## WHAT IS REQUIRED:
The stretch from the line with "Task: Click Opprett ny konto button" through the line with "Task: Click the SIGN UP button" in the records below: write it out exactly, and nothing else.
******
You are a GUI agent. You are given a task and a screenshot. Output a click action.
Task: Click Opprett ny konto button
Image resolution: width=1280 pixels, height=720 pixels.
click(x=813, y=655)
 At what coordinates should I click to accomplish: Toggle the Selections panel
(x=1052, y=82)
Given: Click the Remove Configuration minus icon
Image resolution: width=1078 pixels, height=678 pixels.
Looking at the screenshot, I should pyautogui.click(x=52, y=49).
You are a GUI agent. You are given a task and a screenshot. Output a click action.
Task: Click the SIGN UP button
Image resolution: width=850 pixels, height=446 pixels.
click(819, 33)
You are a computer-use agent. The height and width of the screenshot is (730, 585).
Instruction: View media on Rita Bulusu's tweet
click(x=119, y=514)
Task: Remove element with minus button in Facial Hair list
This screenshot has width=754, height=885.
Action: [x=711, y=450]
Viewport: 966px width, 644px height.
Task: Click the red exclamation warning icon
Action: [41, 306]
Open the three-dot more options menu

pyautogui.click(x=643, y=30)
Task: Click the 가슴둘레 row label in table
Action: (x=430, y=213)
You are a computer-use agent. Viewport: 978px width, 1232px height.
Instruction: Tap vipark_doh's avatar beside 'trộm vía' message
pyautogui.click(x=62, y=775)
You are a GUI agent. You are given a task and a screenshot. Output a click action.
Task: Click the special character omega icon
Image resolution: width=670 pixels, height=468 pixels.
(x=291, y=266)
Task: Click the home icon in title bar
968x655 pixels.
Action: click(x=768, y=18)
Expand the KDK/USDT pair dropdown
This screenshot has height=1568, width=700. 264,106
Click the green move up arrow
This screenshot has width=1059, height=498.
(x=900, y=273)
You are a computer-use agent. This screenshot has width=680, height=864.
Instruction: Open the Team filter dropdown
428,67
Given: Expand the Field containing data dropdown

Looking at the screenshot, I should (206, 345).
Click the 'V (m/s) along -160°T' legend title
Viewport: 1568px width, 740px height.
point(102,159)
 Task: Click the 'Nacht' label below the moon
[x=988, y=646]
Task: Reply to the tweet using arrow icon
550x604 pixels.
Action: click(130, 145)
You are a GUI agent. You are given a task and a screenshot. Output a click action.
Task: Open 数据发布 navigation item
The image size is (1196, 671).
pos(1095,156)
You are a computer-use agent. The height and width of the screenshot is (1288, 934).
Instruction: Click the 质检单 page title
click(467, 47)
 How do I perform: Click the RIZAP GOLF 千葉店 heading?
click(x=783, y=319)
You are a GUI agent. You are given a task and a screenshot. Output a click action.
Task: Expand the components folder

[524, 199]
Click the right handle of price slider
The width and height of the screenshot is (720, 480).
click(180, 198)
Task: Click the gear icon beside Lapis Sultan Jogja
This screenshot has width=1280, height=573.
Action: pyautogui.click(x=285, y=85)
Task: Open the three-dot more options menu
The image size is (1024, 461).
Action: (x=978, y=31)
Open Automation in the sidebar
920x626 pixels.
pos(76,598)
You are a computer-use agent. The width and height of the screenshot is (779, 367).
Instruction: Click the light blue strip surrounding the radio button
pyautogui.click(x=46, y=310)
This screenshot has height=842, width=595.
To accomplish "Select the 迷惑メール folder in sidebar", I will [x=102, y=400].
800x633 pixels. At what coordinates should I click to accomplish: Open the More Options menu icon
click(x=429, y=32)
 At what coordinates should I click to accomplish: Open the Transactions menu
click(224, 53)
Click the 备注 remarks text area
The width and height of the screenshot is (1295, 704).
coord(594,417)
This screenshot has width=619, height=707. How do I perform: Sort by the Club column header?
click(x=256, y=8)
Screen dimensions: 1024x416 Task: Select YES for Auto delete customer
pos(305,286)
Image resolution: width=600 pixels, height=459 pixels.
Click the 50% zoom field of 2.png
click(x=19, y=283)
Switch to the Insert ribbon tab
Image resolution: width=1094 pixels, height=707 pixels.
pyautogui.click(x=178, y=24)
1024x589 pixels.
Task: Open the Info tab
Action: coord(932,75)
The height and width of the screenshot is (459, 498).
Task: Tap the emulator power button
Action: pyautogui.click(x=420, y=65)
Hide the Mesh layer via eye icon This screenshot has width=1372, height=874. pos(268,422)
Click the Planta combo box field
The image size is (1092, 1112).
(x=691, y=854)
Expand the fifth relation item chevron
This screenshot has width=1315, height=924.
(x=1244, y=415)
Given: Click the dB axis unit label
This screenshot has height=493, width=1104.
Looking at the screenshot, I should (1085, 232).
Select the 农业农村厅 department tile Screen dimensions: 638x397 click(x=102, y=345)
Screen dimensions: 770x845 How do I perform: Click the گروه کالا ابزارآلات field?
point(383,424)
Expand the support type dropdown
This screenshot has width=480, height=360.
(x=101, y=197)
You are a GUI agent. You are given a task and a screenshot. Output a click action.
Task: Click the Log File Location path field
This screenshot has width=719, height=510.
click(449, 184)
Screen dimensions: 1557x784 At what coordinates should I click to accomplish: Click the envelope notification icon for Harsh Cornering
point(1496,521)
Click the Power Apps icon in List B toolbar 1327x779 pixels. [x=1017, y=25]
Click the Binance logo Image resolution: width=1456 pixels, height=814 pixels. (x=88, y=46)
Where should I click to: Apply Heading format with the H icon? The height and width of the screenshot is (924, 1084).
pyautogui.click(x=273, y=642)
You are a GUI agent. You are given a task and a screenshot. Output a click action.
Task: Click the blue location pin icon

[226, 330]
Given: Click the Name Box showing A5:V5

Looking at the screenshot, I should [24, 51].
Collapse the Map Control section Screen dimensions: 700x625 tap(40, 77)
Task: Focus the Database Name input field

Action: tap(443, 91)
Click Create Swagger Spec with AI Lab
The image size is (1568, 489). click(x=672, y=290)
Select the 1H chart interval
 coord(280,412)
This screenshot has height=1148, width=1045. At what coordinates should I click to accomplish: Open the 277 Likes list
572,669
******
## RESPONSE:
Task: Click Opprett ny konto button
Image resolution: width=1280 pixels, height=720 pixels.
click(x=813, y=655)
 At what coordinates should I click to accomplish: Toggle the Selections panel
(x=1052, y=82)
Given: Click the Remove Configuration minus icon
Image resolution: width=1078 pixels, height=678 pixels.
Looking at the screenshot, I should pyautogui.click(x=52, y=49).
You are a GUI agent. You are given a task and a screenshot. Output a click action.
Task: Click the SIGN UP button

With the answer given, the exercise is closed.